Subject: Re: parallel make locking up (on amd64)
To: Martin Husemann <martin@duskware.de>
From: Kurt Schreiner <ks@ub.uni-mainz.de>
List: port-amd64
Date: 07/13/2006 13:59:25
On Wed, Jul 12, 2006 at 09:35:50PM +0200, Martin Husemann wrote:
> On Wed, Jul 12, 2006 at 04:49:44PM +0200, Kurt Schreiner wrote:
> > Is there anything I can do to help debugging this? Sendpr?
>
> Often a kernel with options LOCKDEBUG helps to debug this kind of problems.
Hm, I'm running a kernel w/ "options LOCKDEBUG", what I can do now?

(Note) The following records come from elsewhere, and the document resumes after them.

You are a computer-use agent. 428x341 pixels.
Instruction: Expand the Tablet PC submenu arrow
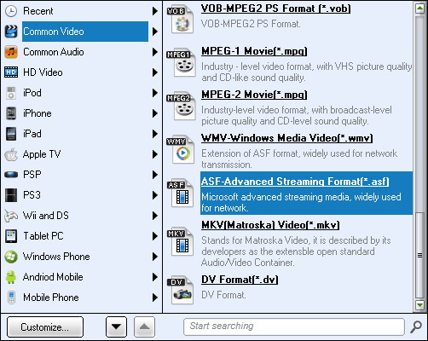tap(155, 236)
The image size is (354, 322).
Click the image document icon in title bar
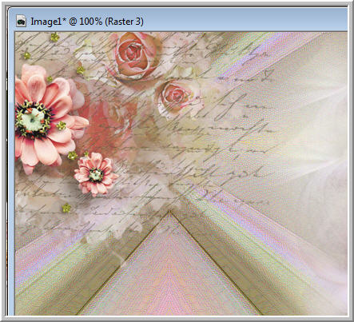[21, 21]
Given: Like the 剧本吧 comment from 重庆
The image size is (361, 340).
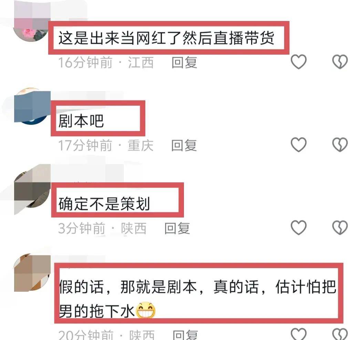Looking at the screenshot, I should tap(299, 145).
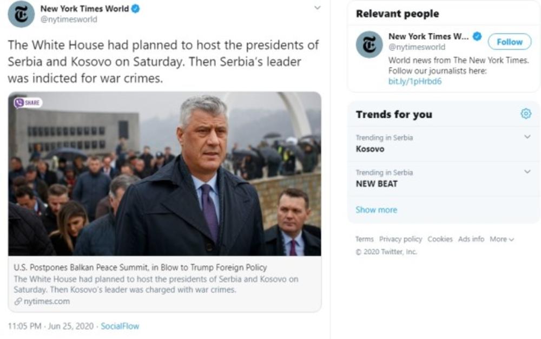Click the NYT avatar in Relevant people

[x=369, y=44]
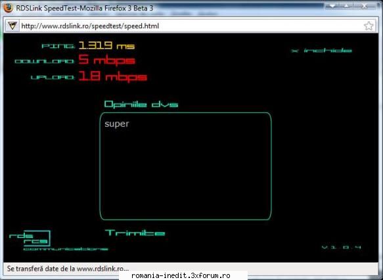The width and height of the screenshot is (383, 280).
Task: Click inside the Opiniile dvs text box
Action: (x=186, y=166)
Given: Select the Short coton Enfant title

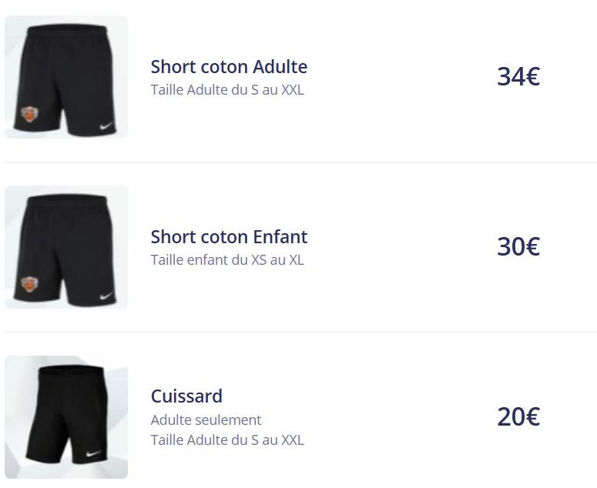Looking at the screenshot, I should pos(229,237).
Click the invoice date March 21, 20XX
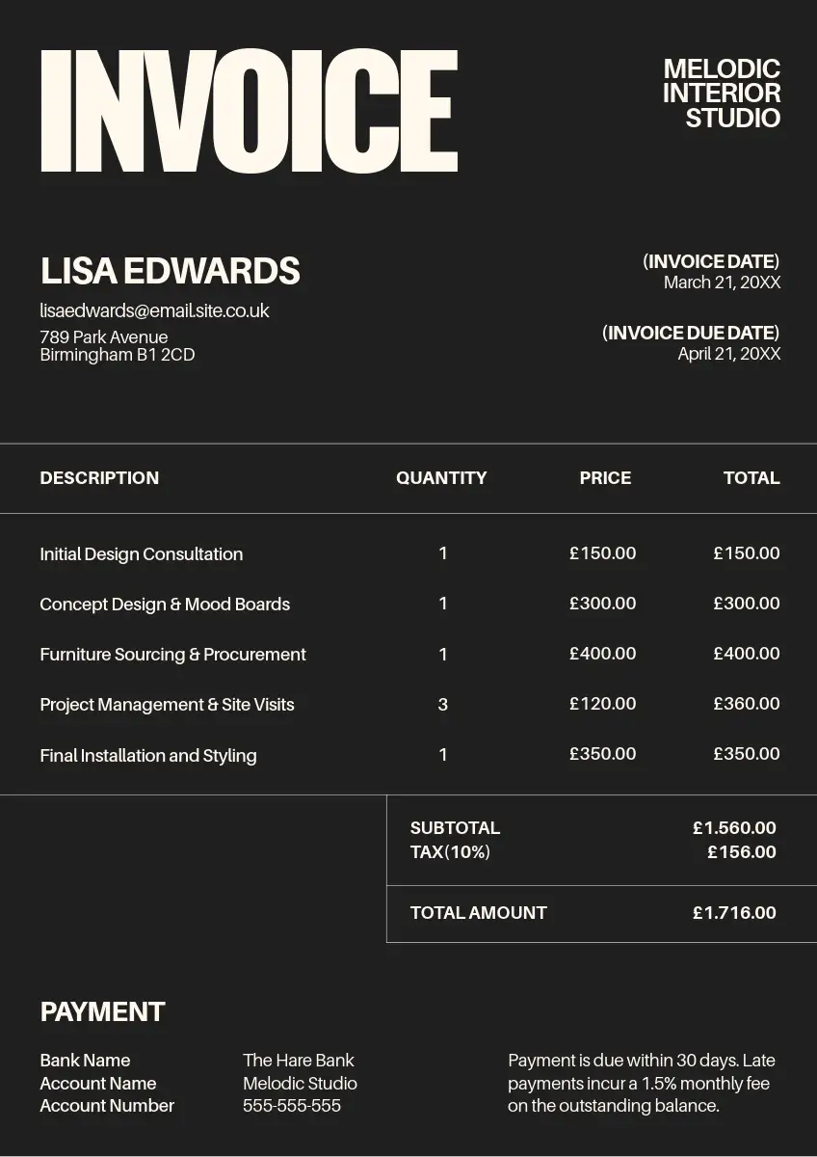817x1157 pixels. tap(722, 283)
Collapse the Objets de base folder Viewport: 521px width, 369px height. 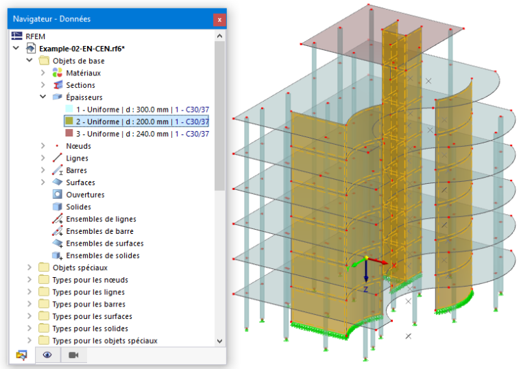(29, 60)
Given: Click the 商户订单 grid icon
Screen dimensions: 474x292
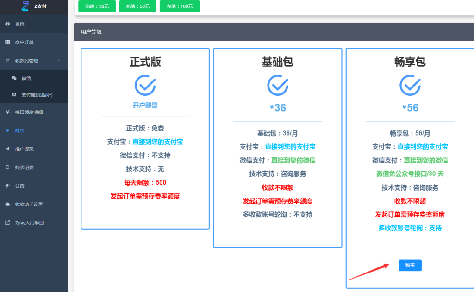Looking at the screenshot, I should point(6,42).
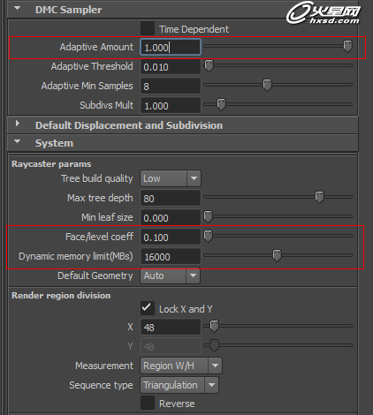The image size is (373, 415).
Task: Uncheck Lock X and Y
Action: coord(148,308)
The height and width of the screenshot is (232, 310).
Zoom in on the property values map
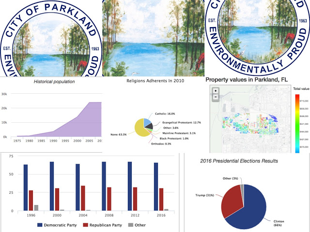click(x=215, y=91)
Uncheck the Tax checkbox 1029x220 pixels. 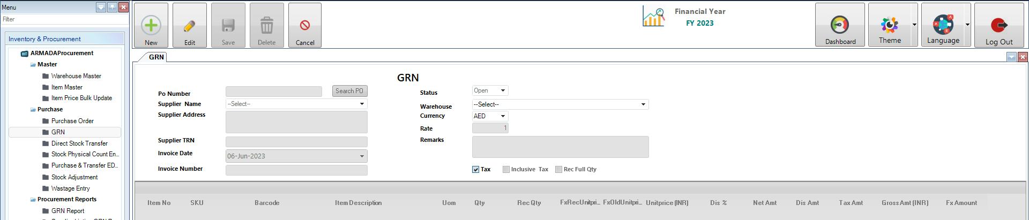pyautogui.click(x=475, y=170)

The make's are hung again, but I get this hangs only when a union mount is
part of the game - softdeps or not doesn't make a difference, putting in
the union-mounted "local modifications" (which are empty, btw) reliably leads
to hung make's. Hm! So softdeps (what christos suggested) seem not to be the
culprit this time...
Here's the output from ddb:
login: ~Stopped at netbsd:cpu_Debugger+0x5: leave
db{0}> ps
PID PPID PGRP UID S FLAGS LWPS COMMAND WAIT
25375 23247 25375 77 2 0x4002 1 tcsh ttyin
23247 15946 15946 77 2 0x100 1 sshd select
15946 1085 15946 0 2 0x4101 1 sshd netio
684 1 466 77 2 0x4002 1 nbmake vnlock
436 1 3830 77 2 0x4002 1 nbmake vnlock
312 1143 312 77 2 0x4002 1 tcsh ttyin
1143 245 245 77 2 0x100 1 sshd select
245 1085 245 0 2 0x4101 1 sshd netio
244 1 244 0 2 0x4002 1 getty ttyin
243 1 243 0 2 0x4002 1 getty ttyin
242 1 242 0 2 0x4002 1 getty ttyin
241 1 241 0 2 0x4002 1 getty ttyin
236 1 236 0 2 0 1 cron nanosle
234 1 234 0 2 0 1 inetd kqread
1085 1 1085 0 2 0 1 sshd select
166 1 166 15 2 0x100 1 ntpd pause
98 925 925 0 2 0 1 nfsd nfsd
97 925 925 0 2 0 1 nfsd nfsd
96 925 925 0 2 0 1 nfsd nfsd
919 925 925 0 2 0 1 nfsd nfsd
925 1 925 0 2 0 1 nfsd poll
db{0}> bt/t 0t436
trace: pid 436 at 0xffff80006310e9f0
ltsleep() at netbsd:ltsleep+0x42a
acquire() at netbsd:acquire+0x25c
_lockmgr() at netbsd:_lockmgr+0xb05
VOP_LOCK() at netbsd:VOP_LOCK+0x28
vn_lock() at netbsd:vn_lock+0x97
union_lock() at netbsd:union_lock+0x7f
VOP_LOCK() at netbsd:VOP_LOCK+0x28
vn_lock() at netbsd:vn_lock+0x97
union_dircache() at netbsd:union_dircache+0x22
union_readdirhook() at netbsd:union_readdirhook+0x61
vn_readdir() at netbsd:vn_readdir+0x13b
sys___getdents30() at netbsd:sys___getdents30+0xec
syscall_plain() at netbsd:syscall_plain+0x122
kernel: page fault trap, code=0
Faulted in DDB; continuing...
db{0}> bt/t 0t684
trace: pid 684 at 0xffff800063152b50
ltsleep() at netbsd:ltsleep+0x42a
acquire() at netbsd:acquire+0x25c
_lockmgr() at netbsd:_lockmgr+0x8d7
VOP_LOCK() at netbsd:VOP_LOCK+0x28
vn_lock() at netbsd:vn_lock+0x97
union_lock() at netbsd:union_lock+0x7f
VOP_LOCK() at netbsd:VOP_LOCK+0x28
vn_lock() at netbsd:vn_lock+0x97
vn_readdir() at netbsd:vn_readdir+0xcb
sys___getdents30() at netbsd:sys___getdents30+0xec
syscall_plain() at netbsd:syscall_plain+0x122
kernel: page fault trap, code=0
Faulted in DDB; continuing...
db{0}>
Kurt